We start out by outlining four important structural factors that are generating segregation: globalization; level on inequality; type of the welfare regime; housing regime; and occupational structure. These factors are related to each other on the one hand, but do play an independent role as well. Based on the scores calculated these factors, we started out our study with a hypothetical ranking of the 13 cities by segregation. Our empirical findings did not fully support the hypothetical ranking. We conclude that the important ingredients of high segregation include high level of inequality or growing inequality; the overlap between socio-economic and ethnic inequalities; the role of markets in the housing sector and the availability of neighbourhoods with homogenous housing in the city. There is always a time-lag between growing social inequalities and spatial inequalities (segregation). The stronger the role of markets, the quicker is the sorting of people with different incomes into different neighbourhoods. We further find that often these are the new residential areas that tend to be more income-homogenous than old residential areas. This is so since higher-income groups are able to take the advantages of the new opportunities on the housing stock. Thus, when the public sector reduces social housing (this is called the residualisation of social housing) and it remains a common housing for the lowest income groups, and when the new housing construction booms and draws the highest income groups, the city becomes increasingly segregated. The good examples of cities on housing considerable boom in the 2000s and quickly rising segregation include Madrid and Tallinn.

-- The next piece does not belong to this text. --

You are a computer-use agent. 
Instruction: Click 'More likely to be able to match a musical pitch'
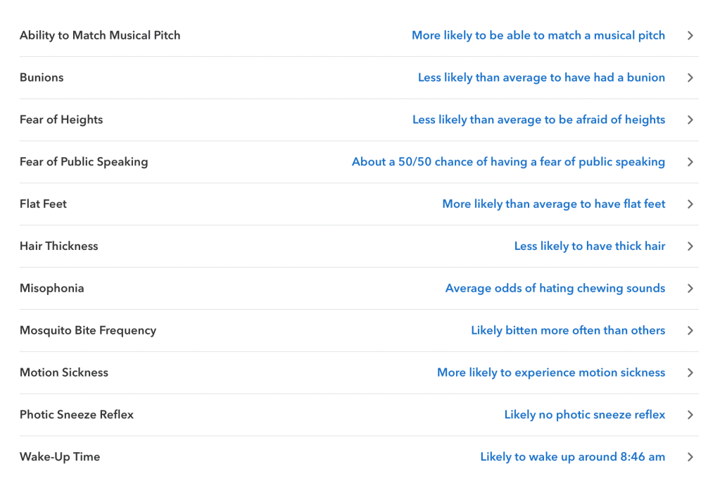pos(538,35)
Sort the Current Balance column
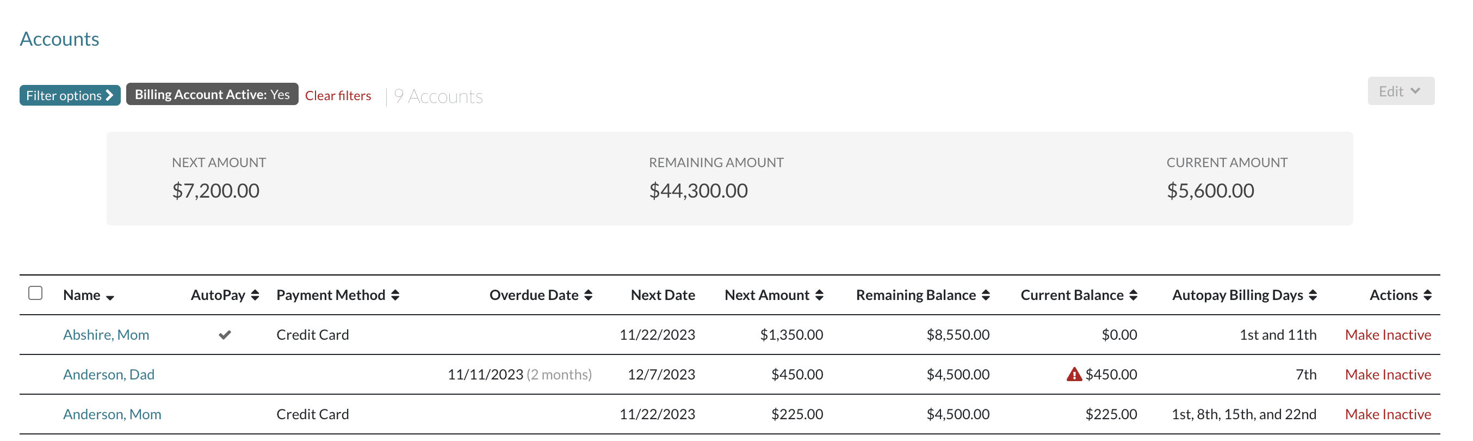This screenshot has height=441, width=1473. pos(1134,295)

2. Together with your colleagues, you explained levels of segregation by an in-depth analysis of the unique local situation and policy in each city. Madrid and Milan turn out to be the most segregated where Oslo occupies the last place on this list. What are the main similarities and differences between cities and which lessons can be drawn?

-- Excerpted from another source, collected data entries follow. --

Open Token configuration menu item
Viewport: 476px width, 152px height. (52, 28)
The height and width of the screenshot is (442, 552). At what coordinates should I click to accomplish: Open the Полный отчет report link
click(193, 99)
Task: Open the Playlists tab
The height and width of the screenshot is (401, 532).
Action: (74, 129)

I will focus my answer to Madrid and Oslo since, unfortunately, we did not have new data for Milan to explicitly compare with the other cities. Based on the main structural factors outlined above — globalisation; level on inequality; type of the welfare regime; housing regime; and occupational structure — we predicted that Madrid would belong to the groups of most segregated cities and Oslo would belong to the groups of least — segregated cities. Most importantly, Madrid is a more global city than Oslo, the levels of inequalities are higher and social-democratic welfare regime in Norway as opposed to the Mediterranean regime in Spain would lead to lower levels of segregation in Oslo compared to Madrid. Thus, broadly speaking, there are important structural differences that help to explain the differences in the levels of socio-economic segregation in these two cities. On top of that, the city-specific contextual factors further emphasize the differences. I discussed about the role of housing boom in Madrid above in facilitating quick rise in segregation. Norway is an outlier in Europe when it comes to the ability to redistribute the wealth because of the vast revenues from oil. Hence, despite the fact that the housing system is strongly market based in Oslo, there are compensating welfare redistribution mechanism that help to keep both social inequalities and socio-economic segregation very low, with the Index of Dissimilarity being only somewhat higher than 20.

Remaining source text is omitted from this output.